O dilema amoroso de Sandra
Clément ressurge num encontro casual e, embora casado, sugere retomar o romance. A diretora alterna momentos de recuo e entrega, refletindo as indecisões de quem carrega culpa e desejo na mesma bagagem. Melvil Poupaud compõe um “cafajeste sensível”: promete deixar a esposa, hesita, volta atrás e coloca Sandra num ciclo de expectativa e frustração.
Elenco e ficha técnica
Título original: Un Beau Matin (One Fine Morning)
Direção e roteiro: Mia Hansen-Løve
Elenco principal: Léa Seydoux (Sandra), Melvil Poupaud (Clément), Pascal Greggory (Georg), Nicole García (Françoise)
Ano de produção: 2022
Duração: 112 minutos
Gênero: Drama/Romance
Avaliação crítica: 8/10
Imagem: Imagem: Divulgação
Temas que dialogam com o público
A narrativa aborda cuidados paliativos, maternidade solo e amores extraconjugais sem recorrer a grandes reviravoltas. O impacto surge do reconhecimento: quem nunca viu um parente definhar ou se perdeu numa paixão fora de hora? Essa identificação sustenta a força de “Uma Bela Manhã”.
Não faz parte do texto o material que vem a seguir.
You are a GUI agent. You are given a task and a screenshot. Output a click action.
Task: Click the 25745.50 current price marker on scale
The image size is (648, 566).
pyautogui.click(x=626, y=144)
Outro ponto é a discussão sobre instituições de longa permanência. O filme exibe visitas a diferentes casas, contraste entre quartos impessoais e o lar repleto de lembranças. A escolha inevitável ecoa em famílias que vivem dilema semelhante na vida real.
Recepção internacional
Apresentado na Quinzena dos Realizadores de Cannes em 2022, o longa recebeu elogios pela direção sensível e pela atuação de Seydoux. Críticos destacaram a forma como Hansen-Løve evita melodrama, apostando em gestos mínimos para transmitir dor e resiliência.
Na temporada de prêmios europeus, a produção figurou em listas de melhores do ano e rendeu indicações às interpretações de Seydoux e Greggory. O consenso aponta um filme que “destrói em silêncio”, frase recorrente em resenhas.
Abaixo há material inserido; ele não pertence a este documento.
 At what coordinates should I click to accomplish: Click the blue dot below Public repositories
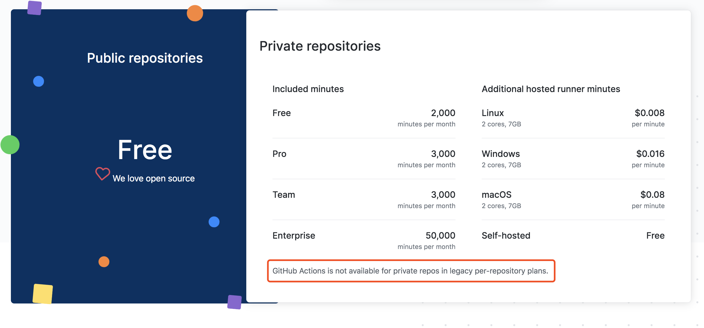[x=39, y=81]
Onde assistir e por que conferir
Desde a última atualização do catálogo, “Uma Bela Manhã” está disponível no Prime Video para assinantes no Brasil. Basta procurar pelo título em português ou pelo original “Un Beau Matin”. O streaming oferece áudio original em francês com legendas em múltiplos idiomas.
Para o leitor de 365 Filmes que procura algo além das produções de alto orçamento, o filme representa respiro de realismo íntimo. É a chance de acompanhar um recorte de vida que, embora situado em Paris, poderia acontecer em qualquer grande cidade.
Curiosidades rápidas
- Mia Hansen-Løve escreveu o roteiro inspirada na doença do próprio pai.
- Léa Seydoux filmou algumas cenas no mesmo bairro onde cresceu, reforçando a veracidade dos espaços.
- Grande parte dos livros do cenário pertence ao acervo pessoal de Pascal Greggory.
Vale a pena ver?
Se a proposta é mergulhar em drama que prefere o sussurro ao grito, “Uma Bela Manhã” merece o play. A jornada de Sandra reúne luto, maternidade e paixão em 112 minutos de cinema delicado, sustentado por interpretações afinadas e direção segura.